電話の向こうで、夫が息を呑むのが分かった。

「は……? こんな時に、何を言い出してるんだ、お前。ふざけるなよ」

「いいえ、ふざけていません。あなたからのDVの証拠は、十分に集まりました。浪費の証拠も、です。財産は借金しかないので、財産分与は諦めます。慰謝料と養育費は、きっちり請求させていただきますね」

「おい……本気で言ってるのか。……帰ったら、ただじゃ済まさないからな!」

「あなたに、いくつかお伝えしておかなければならないことがあります。少し、落ち着いて聞いていただけますか? 保険のことです」

「……ああ、なんだ」

「三年前に、私を蹴り飛ばして財布から十万円を奪っていった時のこと、覚えていますか?」

「いや……そういえば、なんとなく……」

「あの時支払うはずだったのが、自動車保険の更新料だったんです。ですが、お金がなかったので、保険は解約になりました。つまり――あなたの車は、三年前から無保険です」

「……え?」

電話の向こうが、静まり返る。

「ふざけるな……! 無保険だと!? ガードレールの賠償金が、いくらかかると思ってるんだ!」

「さあ? 私には関係のないことなので、存じません」

「……っ!」

「では、私とカオリは実家に帰りますので。

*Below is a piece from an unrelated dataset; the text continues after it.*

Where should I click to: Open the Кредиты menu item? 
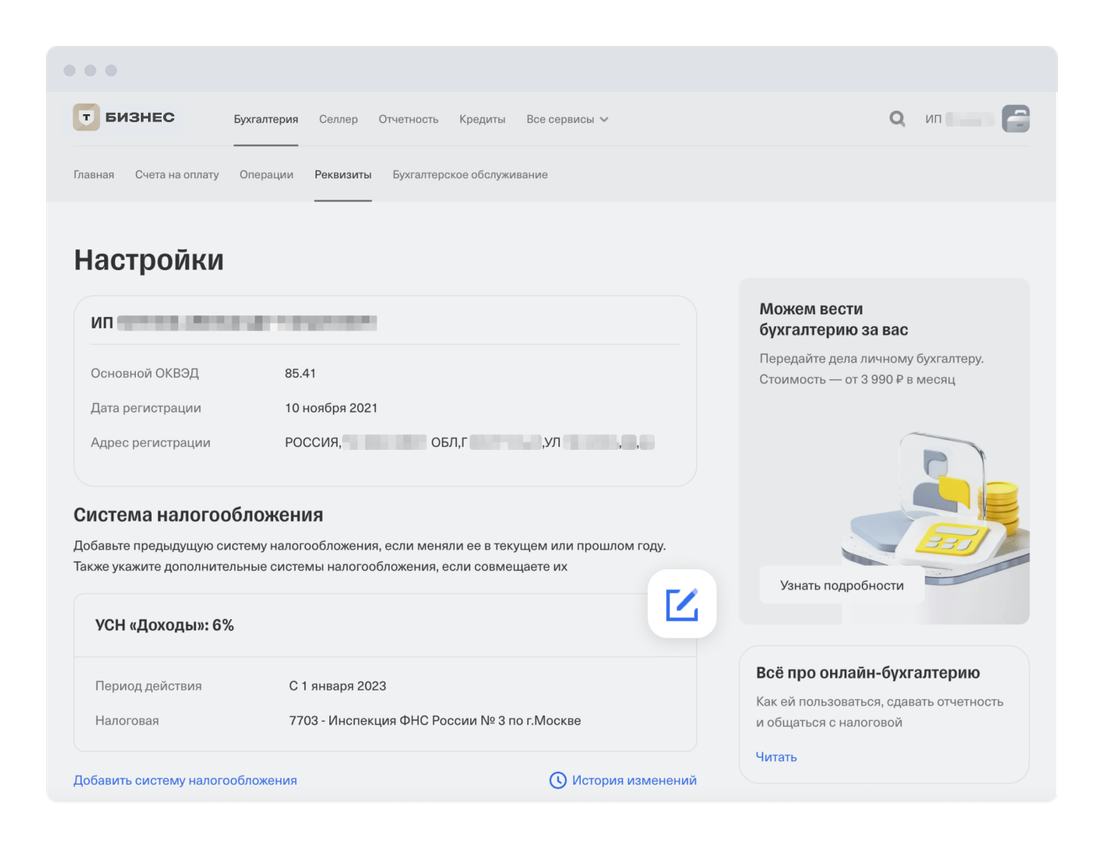pos(482,119)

離婚届は、私の署名捺印を済ませてテーブルに置いておきます。あとは、よしなにお願いしますね」

「許さないぞ……! 絶対に、離婚なんかしてやらないからな!」


まあ、そう言うだろう。すべて、想定内だ。


「そうでしょうね。私の収入がなくなれば、あなた一人ではローンを返していくのも大変でしょう。ギリギリ、生きていけるかどうか、というところでしょうか」

「……」

「それに加えて、車の修理費、ガードレールの賠償金、そして、私への慰謝料と、カオリの養育費……」


私は、ありったけの憎悪を込めて、最後の言葉を叩きつけた。


「――地獄に落ちろ、クズ野郎」


そう言って、通話を切り、スマホの電源を落とした。

隣では、カオリが目を丸くして私を見ている。


「ごめんね、カオリ。大きな声出しちゃって、びっくりしたね。……これから、おばあちゃんのお家に行くから、準備しようね」


自然と、涙がこぼれ落ちてくる。

この日のために、今まで耐えてきたのだ。

この瞬間のために、あいつの借金が増えるのを、ただ見過ごした。

保険が切れても、黙って更新しなかった。

今の夫に、金の無心ができる親戚も友人もいない。

この瞬間のために、私は五年も待ったのだ。


これからは、あの男を法的に、社会的に、じわじわと追い詰めてやる。

絶対に、手は抜かない。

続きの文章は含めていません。